Sandi pulled away and gave him the fish eye.
"Jack's smart," Hudson laughed. Then he pulled a wallet out of his hip pocket and handed it across Sandi
to Jack. Then Jack's keys. Then his shorts, which Hudson had folded and stuffed into his belt, out of sight, under
the back of his shirt. Hudson nearly drooled with pleasure at their astonishment. He pulled the things out
without looking at them. He watched Jack and Sandi instead, the way a child watches cartoons. "Don't worry
about Gus Barstow. I can fix that too."
Jack was holding the keys in one hand and his wallet in the other, with his shorts laid over them like a
headwaiter's towel. He couldn't think of a thing to say. Sandi merely squinted at Hudson, her little mouth wide
open.
Hudson looked up. "Better put your pants on, Jack. My ship's coming."
"Your what?" Then he saw that they hadn't been clouds at all, or dancing goblins, or the Last Supper, or
a truck tire, or Morey the Mole; they were something solid and cavernous that only appeared from most angles
to be puffy, mutable things. Those things he had mistaken for mere clouds--or that actually were clouds, only
clouds were not at all what anybody had thought them to be--revealed themselves at a new angle now.
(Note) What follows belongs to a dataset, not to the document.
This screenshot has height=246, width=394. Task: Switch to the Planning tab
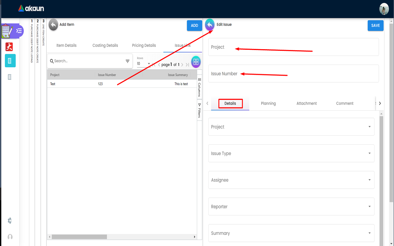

The duck
became a rabbit. A long shaft of late summer afternoon sunlight poured through a hole in the "clouds," only that
was something else too. It was a sort of gangplank.
"The pants," said Hudson. He was changing. An uncharacteristic intelligence sharpened the muscles
around his eyes. His smile, for the first time, seemed to mean something.
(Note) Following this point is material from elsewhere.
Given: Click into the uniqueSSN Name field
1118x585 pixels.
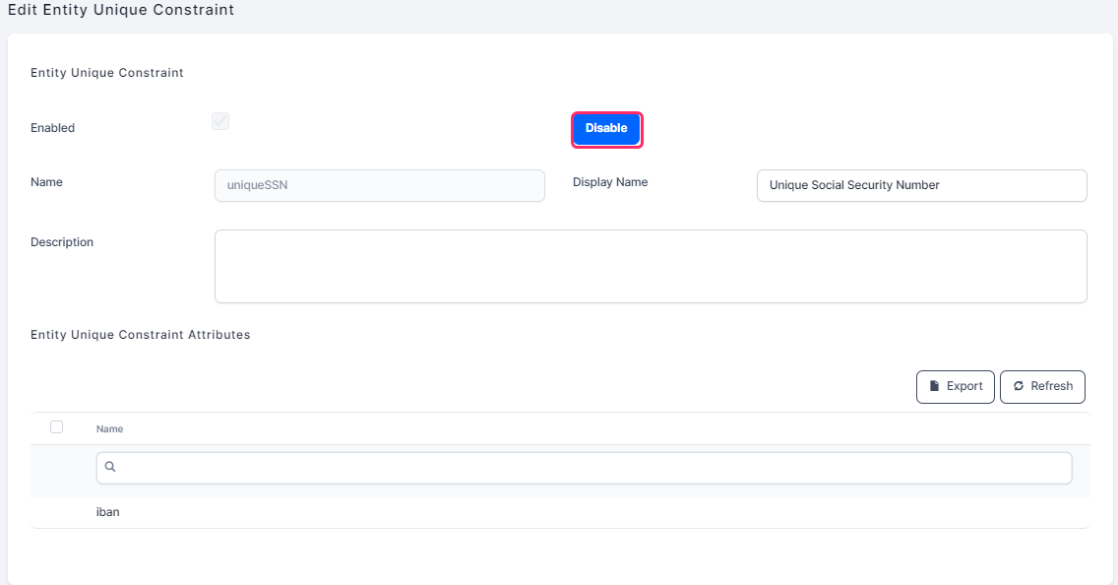Looking at the screenshot, I should coord(379,185).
Jack and Sandi looked at each other, but there was only one thing they could imagine to do. With that
new face of his, Hudson was herding them onto the ship, closing gates behind them, gates in the mind. Jack
Fintushel, Ghost Train 7

pulled on his pants; without thinking, he slipped the ring off his pinky and back into the watch pocket, and the
three of them boarded the ship. Hudson led, Jack climbed after, and Sandi brought up the rear. She looked back
only once, and after that she kept her eyes closed. She pulled herself up hand over hand by the feel of the
knotted guide ropes and of Jack's heel. Sometimes he reached back to help her.
"They were right," she whimpered. "The sisters were right."
"What sisters?"
"Blessed Trinity!"
"You're a Blessed Trinity girl?" He was reaching the target area toward which his life had arrowed.
Everything glowed. The wind picked up as they ascended. It made him feel like a child, the way it tossed his
hair. Blowing past his ears and mouth and nostrils, it played him like a bottle. The Ferris wheel was a Tinker
Toy. Ontario was a finger bowl. "What year?"
But he couldn't get another word from Sandi, even if the power of speech had not deserted him at fifteen
hundred feet, because she was absorbed in recitation of the Holy Rosary, by voice and heart, and then by heart
alone, although her lips kept moving, the wind's calliope.
" . . . now and in the hour of our death. Amen," she said, and, "'Pop!' goes the weasel!"